## Stated problem
Please reproduce the records below verbatim, beginning at the line that contains "Viewport: 675px width, 375px" and stopping after the line that contains "Action: click(x=45, y=239)". Output only those lines, with both end lines included.

## Supplied data
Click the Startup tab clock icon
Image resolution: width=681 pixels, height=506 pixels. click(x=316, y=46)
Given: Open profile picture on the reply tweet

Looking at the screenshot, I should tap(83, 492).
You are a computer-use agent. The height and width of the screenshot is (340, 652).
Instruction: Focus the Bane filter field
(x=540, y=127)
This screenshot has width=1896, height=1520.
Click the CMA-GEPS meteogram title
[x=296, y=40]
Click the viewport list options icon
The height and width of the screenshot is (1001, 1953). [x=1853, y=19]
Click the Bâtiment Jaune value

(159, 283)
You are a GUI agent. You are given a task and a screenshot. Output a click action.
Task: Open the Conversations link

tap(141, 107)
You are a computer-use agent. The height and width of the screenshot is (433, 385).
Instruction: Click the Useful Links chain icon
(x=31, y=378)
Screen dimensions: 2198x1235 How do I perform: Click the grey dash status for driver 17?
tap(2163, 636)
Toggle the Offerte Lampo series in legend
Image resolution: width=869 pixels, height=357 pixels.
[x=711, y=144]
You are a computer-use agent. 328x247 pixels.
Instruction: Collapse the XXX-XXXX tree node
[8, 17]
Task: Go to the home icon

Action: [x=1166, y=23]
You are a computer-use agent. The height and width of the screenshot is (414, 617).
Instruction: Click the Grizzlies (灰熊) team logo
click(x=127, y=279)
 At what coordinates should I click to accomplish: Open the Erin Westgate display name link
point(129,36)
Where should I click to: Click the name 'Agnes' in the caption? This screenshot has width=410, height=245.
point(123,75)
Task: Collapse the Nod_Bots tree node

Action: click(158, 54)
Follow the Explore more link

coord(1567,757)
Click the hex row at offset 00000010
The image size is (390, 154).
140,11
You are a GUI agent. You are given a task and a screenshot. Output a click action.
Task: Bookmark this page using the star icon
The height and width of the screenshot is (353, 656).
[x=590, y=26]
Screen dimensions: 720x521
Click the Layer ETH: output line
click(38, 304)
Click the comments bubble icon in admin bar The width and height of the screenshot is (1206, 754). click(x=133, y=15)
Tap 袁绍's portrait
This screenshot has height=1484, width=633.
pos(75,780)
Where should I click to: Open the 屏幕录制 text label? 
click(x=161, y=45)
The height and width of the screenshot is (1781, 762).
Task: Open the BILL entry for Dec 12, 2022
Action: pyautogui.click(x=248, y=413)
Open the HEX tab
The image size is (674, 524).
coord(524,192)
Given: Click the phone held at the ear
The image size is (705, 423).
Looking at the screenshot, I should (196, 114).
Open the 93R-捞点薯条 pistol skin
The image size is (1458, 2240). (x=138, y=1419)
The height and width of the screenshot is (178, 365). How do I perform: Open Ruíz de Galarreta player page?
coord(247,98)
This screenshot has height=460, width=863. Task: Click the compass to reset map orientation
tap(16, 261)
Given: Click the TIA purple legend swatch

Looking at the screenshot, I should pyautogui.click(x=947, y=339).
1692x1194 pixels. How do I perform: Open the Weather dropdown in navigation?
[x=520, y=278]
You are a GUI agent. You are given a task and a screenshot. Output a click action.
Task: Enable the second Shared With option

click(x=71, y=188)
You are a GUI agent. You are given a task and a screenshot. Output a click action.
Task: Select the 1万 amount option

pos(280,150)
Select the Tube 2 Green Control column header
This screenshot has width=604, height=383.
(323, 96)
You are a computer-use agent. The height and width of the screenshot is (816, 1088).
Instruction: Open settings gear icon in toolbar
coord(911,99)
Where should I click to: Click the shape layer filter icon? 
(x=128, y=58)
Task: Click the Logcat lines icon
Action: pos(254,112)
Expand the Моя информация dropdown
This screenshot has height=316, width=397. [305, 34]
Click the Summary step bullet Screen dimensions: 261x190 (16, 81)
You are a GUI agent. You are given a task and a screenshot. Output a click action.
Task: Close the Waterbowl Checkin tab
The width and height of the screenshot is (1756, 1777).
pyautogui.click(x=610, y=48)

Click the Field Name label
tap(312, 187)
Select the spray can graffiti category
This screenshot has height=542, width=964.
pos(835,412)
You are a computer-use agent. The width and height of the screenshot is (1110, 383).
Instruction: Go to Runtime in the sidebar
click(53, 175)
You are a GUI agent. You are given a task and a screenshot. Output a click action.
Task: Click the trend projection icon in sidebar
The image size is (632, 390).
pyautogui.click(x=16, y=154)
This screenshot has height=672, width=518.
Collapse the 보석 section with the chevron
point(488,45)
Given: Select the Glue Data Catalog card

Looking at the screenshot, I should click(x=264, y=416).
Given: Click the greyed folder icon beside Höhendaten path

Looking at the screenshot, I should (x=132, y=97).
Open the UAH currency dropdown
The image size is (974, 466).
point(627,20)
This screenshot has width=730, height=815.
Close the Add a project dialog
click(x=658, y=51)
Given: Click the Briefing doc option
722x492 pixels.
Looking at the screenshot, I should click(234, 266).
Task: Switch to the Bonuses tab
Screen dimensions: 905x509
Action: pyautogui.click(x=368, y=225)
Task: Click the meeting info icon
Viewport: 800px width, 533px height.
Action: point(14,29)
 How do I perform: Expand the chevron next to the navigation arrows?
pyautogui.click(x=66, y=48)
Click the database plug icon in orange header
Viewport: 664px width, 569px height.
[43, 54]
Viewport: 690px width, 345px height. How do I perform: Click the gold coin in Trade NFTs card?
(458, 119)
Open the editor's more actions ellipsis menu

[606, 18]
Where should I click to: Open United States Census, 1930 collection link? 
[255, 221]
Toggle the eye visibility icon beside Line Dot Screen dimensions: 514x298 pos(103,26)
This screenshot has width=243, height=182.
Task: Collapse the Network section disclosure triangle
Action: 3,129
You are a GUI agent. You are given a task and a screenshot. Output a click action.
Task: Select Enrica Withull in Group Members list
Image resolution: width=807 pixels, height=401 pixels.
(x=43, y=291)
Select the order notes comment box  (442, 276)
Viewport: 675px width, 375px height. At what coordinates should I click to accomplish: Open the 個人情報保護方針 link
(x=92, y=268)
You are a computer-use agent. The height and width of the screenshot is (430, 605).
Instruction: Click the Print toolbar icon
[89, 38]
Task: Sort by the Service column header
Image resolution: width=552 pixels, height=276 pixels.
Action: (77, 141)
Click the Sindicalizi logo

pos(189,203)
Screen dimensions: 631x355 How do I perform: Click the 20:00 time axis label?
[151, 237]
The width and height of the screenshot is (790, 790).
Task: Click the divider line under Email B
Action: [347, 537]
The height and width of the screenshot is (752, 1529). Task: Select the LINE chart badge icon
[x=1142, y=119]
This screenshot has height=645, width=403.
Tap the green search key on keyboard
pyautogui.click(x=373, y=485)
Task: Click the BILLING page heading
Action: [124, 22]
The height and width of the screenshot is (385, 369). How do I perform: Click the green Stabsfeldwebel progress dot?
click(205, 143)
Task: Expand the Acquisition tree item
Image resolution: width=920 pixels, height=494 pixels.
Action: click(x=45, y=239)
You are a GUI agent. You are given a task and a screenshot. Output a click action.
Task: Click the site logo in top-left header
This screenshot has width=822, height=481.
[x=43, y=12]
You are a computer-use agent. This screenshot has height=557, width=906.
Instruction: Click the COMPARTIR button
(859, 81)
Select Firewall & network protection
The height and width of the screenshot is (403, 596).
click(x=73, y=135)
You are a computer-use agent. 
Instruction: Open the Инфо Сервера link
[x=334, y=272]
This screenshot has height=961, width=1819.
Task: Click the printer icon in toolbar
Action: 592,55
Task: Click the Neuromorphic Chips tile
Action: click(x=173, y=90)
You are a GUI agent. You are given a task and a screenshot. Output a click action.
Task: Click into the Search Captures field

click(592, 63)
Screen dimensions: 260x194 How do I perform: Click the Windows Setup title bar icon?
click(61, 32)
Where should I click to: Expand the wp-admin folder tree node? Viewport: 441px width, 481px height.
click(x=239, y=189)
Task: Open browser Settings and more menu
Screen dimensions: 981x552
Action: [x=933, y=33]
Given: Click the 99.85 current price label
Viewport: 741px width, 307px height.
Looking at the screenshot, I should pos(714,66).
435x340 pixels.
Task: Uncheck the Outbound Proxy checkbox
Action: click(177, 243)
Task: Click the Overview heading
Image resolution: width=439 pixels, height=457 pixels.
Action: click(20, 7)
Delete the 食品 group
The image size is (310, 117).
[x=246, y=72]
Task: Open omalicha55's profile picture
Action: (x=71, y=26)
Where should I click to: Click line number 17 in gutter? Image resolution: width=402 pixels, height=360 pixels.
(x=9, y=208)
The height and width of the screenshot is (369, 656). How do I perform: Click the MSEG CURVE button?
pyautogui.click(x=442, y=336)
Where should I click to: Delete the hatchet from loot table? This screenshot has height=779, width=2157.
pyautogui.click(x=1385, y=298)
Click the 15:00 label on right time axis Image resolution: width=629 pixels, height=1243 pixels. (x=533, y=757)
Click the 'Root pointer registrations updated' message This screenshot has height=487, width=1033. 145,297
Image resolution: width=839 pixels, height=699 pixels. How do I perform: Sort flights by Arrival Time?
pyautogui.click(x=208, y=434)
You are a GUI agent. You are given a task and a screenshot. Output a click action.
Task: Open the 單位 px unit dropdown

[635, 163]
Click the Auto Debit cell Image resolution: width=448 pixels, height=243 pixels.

## Written reply
Viewport: 675px width, 375px height. At what coordinates should I click to accomplish: Open the 個人情報保護方針 link
(x=92, y=268)
You are a computer-use agent. The height and width of the screenshot is (430, 605).
Instruction: Click the Print toolbar icon
[89, 38]
Task: Sort by the Service column header
Image resolution: width=552 pixels, height=276 pixels.
Action: (77, 141)
Click the Sindicalizi logo

pos(189,203)
Screen dimensions: 631x355 How do I perform: Click the 20:00 time axis label?
[151, 237]
The width and height of the screenshot is (790, 790).
Task: Click the divider line under Email B
Action: [347, 537]
The height and width of the screenshot is (752, 1529). Task: Select the LINE chart badge icon
[x=1142, y=119]
This screenshot has height=645, width=403.
Tap the green search key on keyboard
pyautogui.click(x=373, y=485)
Task: Click the BILLING page heading
Action: [124, 22]
The height and width of the screenshot is (385, 369). How do I perform: Click the green Stabsfeldwebel progress dot?
click(205, 143)
Task: Expand the Acquisition tree item
Image resolution: width=920 pixels, height=494 pixels.
Action: click(x=45, y=239)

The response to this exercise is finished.